House Intelligence Committee Plans Tuesday Release of Impeachment Report
The U.S. House Intelligence Committee is expected to publicly release Tuesday a report on its findings and recommendations in the impeachment inquiry into President Donald Trump.
Committee Chairman Adam Schiff told MSNBC late Monday that the panel was "putting the finishing touches" on the report. He also said the committee would vote Tuesday night on formally submitting it to the Judiciary Committee, whose members will decide whether to draw up articles of impeachment against Trump.
The Judiciary Committee is scheduled to start its own impeachment hearings Wednesday, and will do so without a Trump lawyer present.
The president said he would not be sending representation "because the whole thing is a hoax."
Trump also criticized Democrats for holding the hearing at the time he will be attending the North Atlantic Treaty Organization's leaders' summit in London.
"Just landed in the United Kingdom, heading to London for NATO meetings tomorrow," Trump tweeted late Monday. "Prior to landing I read the Republicans Report on the Impeachment Hoax. Great job! Radical Left has NO CASE. Read the transcripts. Shouldn't even be allowed. Can we go to Supreme Court to stop?"
Wednesday's hearing will focus on the constitutional grounds surrounding impeaching a president with four legal scholars appearing as witnesses. The Judiciary Committee announced Monday a witness list of law professors Noah Feldman of Harvard University, Pamela Karlan of Stanford University, Michael Gerhardt of the University of North Carolina, and Jonathan Turley of George Washington University.
Trump also pointed to fresh comments by Ukrainian President Volodmyr Zelenskiy claiming that he never spoke with the U.S. president "from the position of a quid pro quo."
Zelenskiy also told reporters for four magazines (Time, Le Monde, Der Spiegel and Gazeta Wyborcza) that at a time Ukraine is at war with Russia, the United States, as Kyiv's strategic partner, should not have been blocking military aid.
"I think that's just about fairness. It's not about a quid pro quo," said Zelenskiy.
Trump seized on that comment as further vindication from Democrats' allegations that Trump withheld support to Ukraine until the country helped dig up dirt on former Vice President Joe Biden, now a leading contender to challenge Trump in next year's election.
Zelenskiy "just came out a little while ago and he said, ‘President Trump did absolutely nothing wrong' and that should end everything," the U.S. president said Monday.
White House counsel Pat Cipollone, in a letter to Nadler late Sunday, said the Trump administration "cannot fairly be expected to participate in a hearing while the witnesses are yet to be named and while it remains unclear whether the Judiciary Committee will afford the president a fair process through additional hearings."
Cipollone said he will reply by the end of the week on whether the White House would appear at future hearings.
Nadler assured Trump and his counsel in his invitation letter last week that he "remains committed to ensuring a fair and informative process."

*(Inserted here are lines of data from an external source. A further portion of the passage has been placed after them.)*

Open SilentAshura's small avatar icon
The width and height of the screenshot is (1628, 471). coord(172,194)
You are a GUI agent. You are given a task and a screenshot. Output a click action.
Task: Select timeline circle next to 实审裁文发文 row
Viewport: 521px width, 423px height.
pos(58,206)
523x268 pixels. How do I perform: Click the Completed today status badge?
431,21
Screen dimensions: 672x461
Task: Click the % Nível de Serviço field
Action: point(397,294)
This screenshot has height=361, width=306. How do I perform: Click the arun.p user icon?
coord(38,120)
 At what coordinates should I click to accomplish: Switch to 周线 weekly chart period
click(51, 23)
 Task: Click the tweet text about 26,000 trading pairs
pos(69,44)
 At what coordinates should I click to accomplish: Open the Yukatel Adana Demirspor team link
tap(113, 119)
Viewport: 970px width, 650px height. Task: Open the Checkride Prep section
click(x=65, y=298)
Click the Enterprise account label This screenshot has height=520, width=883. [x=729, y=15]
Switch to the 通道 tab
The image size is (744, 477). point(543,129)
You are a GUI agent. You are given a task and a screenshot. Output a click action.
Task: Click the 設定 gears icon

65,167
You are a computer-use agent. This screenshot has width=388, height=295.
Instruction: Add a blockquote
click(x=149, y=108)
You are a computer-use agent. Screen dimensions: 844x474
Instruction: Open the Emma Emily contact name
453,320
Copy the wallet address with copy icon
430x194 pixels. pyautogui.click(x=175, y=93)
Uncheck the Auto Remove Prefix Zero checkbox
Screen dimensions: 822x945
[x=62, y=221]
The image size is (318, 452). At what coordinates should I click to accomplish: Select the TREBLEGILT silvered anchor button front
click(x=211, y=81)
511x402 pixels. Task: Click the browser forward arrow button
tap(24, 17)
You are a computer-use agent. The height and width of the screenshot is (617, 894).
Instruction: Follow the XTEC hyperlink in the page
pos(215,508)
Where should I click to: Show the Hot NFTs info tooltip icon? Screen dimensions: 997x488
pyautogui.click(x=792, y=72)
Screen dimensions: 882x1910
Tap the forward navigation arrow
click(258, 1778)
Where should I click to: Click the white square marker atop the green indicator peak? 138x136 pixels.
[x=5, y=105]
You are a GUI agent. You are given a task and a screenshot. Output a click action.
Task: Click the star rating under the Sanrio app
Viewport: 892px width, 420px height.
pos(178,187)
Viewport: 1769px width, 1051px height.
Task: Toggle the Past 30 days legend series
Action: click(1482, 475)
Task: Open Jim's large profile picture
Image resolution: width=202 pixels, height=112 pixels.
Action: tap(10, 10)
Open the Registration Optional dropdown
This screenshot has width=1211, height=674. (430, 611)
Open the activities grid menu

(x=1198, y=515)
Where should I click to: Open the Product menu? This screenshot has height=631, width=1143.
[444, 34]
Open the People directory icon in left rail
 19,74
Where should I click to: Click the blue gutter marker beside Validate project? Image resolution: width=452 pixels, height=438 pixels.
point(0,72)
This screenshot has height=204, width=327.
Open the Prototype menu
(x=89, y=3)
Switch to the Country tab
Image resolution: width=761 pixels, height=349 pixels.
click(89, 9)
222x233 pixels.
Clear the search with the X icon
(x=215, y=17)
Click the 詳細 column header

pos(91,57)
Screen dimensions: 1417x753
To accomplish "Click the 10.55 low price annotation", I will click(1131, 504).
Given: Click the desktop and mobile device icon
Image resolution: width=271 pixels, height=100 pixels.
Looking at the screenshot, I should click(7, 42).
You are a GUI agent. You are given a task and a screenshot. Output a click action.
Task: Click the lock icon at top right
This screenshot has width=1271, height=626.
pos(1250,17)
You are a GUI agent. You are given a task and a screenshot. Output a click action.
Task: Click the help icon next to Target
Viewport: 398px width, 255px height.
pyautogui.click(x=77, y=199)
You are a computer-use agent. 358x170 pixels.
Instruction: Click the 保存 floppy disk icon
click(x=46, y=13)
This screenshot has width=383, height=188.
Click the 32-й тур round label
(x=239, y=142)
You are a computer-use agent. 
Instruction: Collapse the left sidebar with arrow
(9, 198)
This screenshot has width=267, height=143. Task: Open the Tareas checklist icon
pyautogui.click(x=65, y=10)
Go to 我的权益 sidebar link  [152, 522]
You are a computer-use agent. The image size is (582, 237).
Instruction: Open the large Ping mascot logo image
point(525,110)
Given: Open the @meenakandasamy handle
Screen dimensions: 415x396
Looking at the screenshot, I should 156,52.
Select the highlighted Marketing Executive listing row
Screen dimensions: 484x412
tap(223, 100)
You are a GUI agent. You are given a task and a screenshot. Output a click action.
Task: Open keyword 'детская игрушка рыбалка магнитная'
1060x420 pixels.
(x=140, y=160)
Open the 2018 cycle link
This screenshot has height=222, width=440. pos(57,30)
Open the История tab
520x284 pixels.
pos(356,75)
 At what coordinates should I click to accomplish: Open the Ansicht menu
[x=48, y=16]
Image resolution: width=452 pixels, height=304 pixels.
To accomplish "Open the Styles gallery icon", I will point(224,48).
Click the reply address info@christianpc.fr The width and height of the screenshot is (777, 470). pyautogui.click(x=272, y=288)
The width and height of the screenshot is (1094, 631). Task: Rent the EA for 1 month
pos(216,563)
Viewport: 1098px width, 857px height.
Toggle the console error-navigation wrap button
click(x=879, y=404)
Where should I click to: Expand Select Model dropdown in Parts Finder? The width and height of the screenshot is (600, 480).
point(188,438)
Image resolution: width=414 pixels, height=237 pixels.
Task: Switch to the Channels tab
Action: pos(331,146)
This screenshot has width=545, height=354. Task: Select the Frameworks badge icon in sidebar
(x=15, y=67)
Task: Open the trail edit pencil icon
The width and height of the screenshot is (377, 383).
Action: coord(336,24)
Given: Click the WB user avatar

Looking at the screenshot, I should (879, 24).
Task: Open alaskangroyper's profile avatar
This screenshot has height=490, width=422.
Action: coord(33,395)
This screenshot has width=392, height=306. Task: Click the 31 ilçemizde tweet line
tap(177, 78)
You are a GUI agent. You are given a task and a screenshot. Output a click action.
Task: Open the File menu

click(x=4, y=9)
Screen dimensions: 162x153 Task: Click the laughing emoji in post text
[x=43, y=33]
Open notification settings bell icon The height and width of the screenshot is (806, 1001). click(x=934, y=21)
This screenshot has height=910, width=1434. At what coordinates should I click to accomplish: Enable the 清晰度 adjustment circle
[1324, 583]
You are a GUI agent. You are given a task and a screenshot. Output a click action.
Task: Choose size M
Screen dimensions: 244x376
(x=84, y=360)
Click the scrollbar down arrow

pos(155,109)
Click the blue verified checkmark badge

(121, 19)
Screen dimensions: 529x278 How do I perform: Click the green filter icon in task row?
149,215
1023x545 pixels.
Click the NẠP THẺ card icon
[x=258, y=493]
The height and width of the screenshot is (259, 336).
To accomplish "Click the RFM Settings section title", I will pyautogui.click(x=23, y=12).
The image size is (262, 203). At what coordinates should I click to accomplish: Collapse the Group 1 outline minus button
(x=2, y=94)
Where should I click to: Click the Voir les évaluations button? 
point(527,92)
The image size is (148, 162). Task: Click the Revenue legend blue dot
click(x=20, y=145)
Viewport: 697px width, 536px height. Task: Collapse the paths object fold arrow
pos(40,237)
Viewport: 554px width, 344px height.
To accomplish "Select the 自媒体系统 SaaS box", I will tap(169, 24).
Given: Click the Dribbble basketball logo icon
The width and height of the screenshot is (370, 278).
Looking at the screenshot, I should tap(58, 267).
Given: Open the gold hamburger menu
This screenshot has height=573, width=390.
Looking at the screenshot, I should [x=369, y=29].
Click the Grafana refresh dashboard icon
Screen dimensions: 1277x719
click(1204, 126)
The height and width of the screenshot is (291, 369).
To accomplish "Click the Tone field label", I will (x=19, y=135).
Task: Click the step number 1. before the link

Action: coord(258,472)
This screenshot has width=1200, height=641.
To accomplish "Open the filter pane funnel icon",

The Judiciary Committee chairman added the president has the "opportunity to be represented in the impeachment hearings, or he can stop complaining about the process."
Possible charges that could lead to Trump's impeachment include bribery and high crimes and misdemeanors.
Trump is accused of holding up nearly $400 million in badly-needed military aid to Ukraine in exchange for Zelenskiy's public commitment to investigate Biden for alleged corruption.
Biden's son, Hunter, sat on the board of the Ukrainian gas company Burisma. Trump alleges that when Biden was vice president, he threatened to hold up U.S. loan guarantees to Ukraine, unless the government fired a prosecutor who was investigating Burisma.
Trump also insists it was Ukraine, not Russia, that interfered in the 2016 U.S. election on behalf of Democrats.
No evidence against the Bidens has ever surfaced and the charge against Ukraine was based on a debunked conspiracy theory that originated in Russia.